Tuesday, October 6, 2015

Heather McCraw Blog #2: Why Not? What Works? (Miller, Section 2)

As I was reading this section, I thought back to my own experiences of teaching reading. I remember that first year how I struggled so...No one taught me HOW to teach reading in college. I had no idea what I was doing. So I decided that teaching reading was dedicating one week to each story in the basal reader and each week we took on a new story. We had a system...read through the story together on Monday, work with vocabulary on Tuesday, work on a reading skill on Wednesday, reread the story for fluency and comprehension on Thursday, and test on Friday. My class and I plowed through as many of the stories as we could that year. And guess what...the next year I just did it all over again. It's what I did year after year not knowing what else to do to teach reading. In fact, if someone would have told me to devote 30 minutes of my instructional time to independent reading, I would have seen that as a waste. It was simply my mindset that teaching reading was me talking to students before, during, and after reading, modeling think alouds, and working on building vocabulary. So I guess to some degree my mindset was correct, reading does involve those things, but I was depriving my students of the opportunity of reading for themselves. I made it too much about me doing it with them or for them.
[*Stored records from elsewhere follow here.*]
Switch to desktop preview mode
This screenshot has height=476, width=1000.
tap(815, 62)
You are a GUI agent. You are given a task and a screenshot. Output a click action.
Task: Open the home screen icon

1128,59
Although I wouldn't want to pick up teaching ELA at this point, I feel like I have a better handle on what reading instruction truly is. I feel like I've learned a lot more about teaching reading than I ever learned in college. One of the key pieces that was missing from my instructional model was independent reading. And not just the Drop Everything And Read model of independent reading! But an independent reading model as Miller spoke about in Section 2.

2 comments:

  1. Me too, Heather! That's how I taught reading when I first started. I just did what everyone else was doing. It wasn't until Dr. Cox started exposing us to more effective ways to teach reading that I began to put the basal away (literally), and giving my students choice in their reading. We still had mini lessons on strategies or skills, but they were not practicing those strategies with the same story all week long -- that may or may not have been on their level. They were practicing those strategies with books they chose. It made a HUGE difference . . . in how much they grew as a reader AND how much they enjoyed reading. I am so glad that more and more teachers are seeing the value in this type of teaching. Thank you, Dr. Cox!!! :)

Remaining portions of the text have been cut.